Three years ago, my son Eddie began his training in Krav Maga. At eight years old, Eddie had limited sports exposure. He liked soccer, parkour, golf and swimming, but nothing was sticking. He needed to feel confident and build strength, physically and mentally. Our exposure to Marital Arts was limited to the extent of familiar forms one commonly hears. We’d never heard of Krav Maga and were definitely ignorant of the mental, physical and spiritual discipline Krav Maga and Martial Arts is capable of developing.
The day of his first class, he was nervous and unsure of himself. Class size was small and intimate. His new Instructor assured him, he was going to be with him all the way. It took one class to ignite his interest and there’s no looking back since.
As parents, we strive to help our child prepare for everything life has to offer. Almost everyone experiences some kind of bullying growing up. We teach our kids how to defuse, and hopefully, avoid those situations. We help them navigate and heal the emotional repercussions of ‘rights of passage’. But most of us aren’t trained to handle those situations when they become a physical threat. Just learning simple self-defense techniques builds unparaelled confidence in any person. However, Eddie was becoming confident in a new way, a deeper way. He was becoming a Kravist.
The universal principles of Krav Maga are pretty simple and clear: Respect, Avoidance of undue/unjustified force, Modesty, Peaceful conduct, Strict adherence to fair play, are the core beliefs of The Israeli Self-Defense System. To date, it’s the leading form of self-defense training for US Homeland Security & Defense, police departments and US military training. Its influences are comprised from several styles of Martial Arts including Judo, Jujitsu and Muay Thai, which in turn create Krav Maga’s own system. It’s fallen under criticism from skeptics as having a sort of ‘everything but the kitchen sink’ form of Martial Art. But what it produces is the most realistic and effective form of self-defense for real world situations.
I’ve been asked whether it disturbs me instruction includes use of weapons, such as training guns and knives. The answer flatly is, No. No it does not. In our world, where senseless tragedies occur everyday for innocent children, I would rather my Son know how to disarm a potential threat than not. As a Mom, I pray he’ll never have the need, but the confidence and skill to do so is vital and valuable.

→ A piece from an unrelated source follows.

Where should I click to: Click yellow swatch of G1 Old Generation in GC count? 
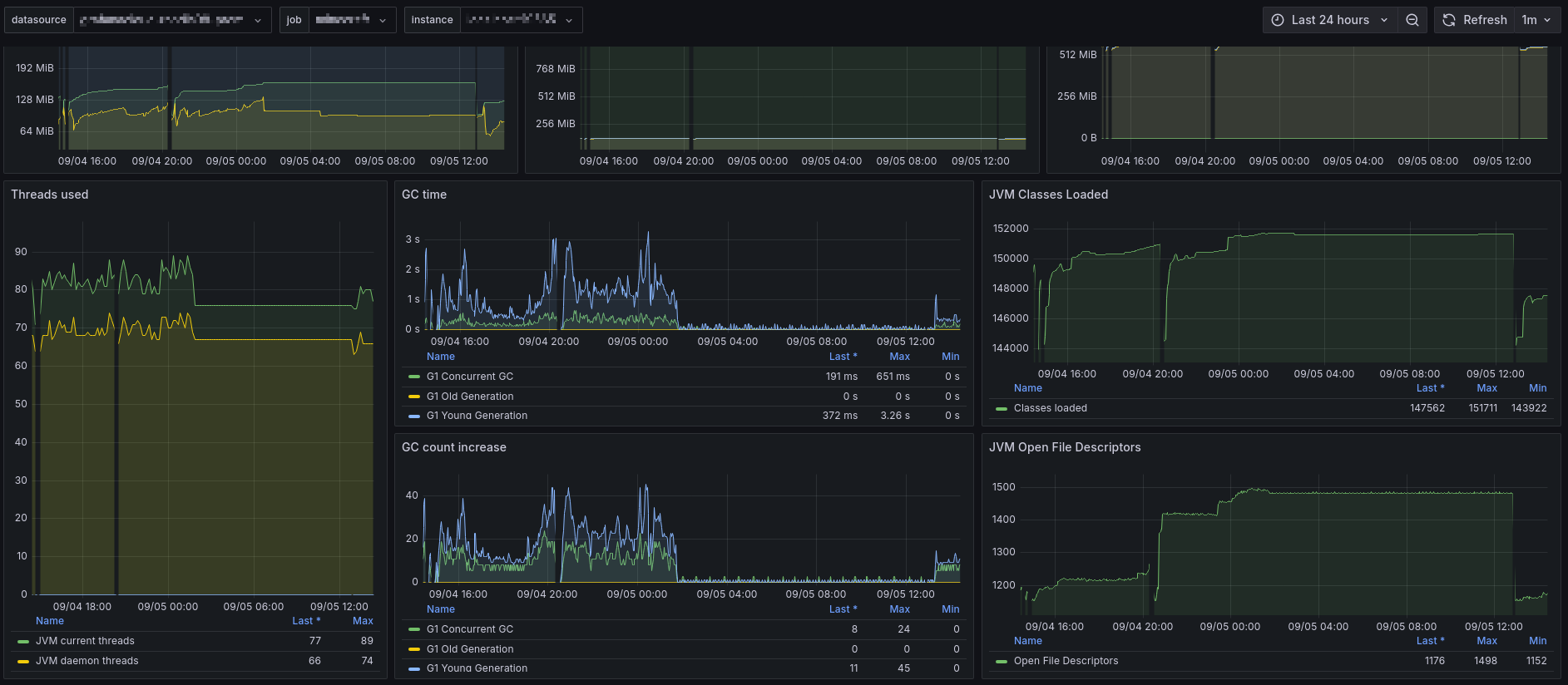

Eddie trains twice a week in class and takes private instruction. So far he’s trained with four of the six incredibly skilled and dedicated instructors at Performance Krav Maga in Mays Landing. Each Madrich brings their uniquely different style, elevating and enhancing Eddie’s whole experience. He’s anxious and excited to have his opportunity with them all. He still has a long way to go but as I watch him grow with Krav and PKM, I’m confident he’ll get there. But more importantly, he is.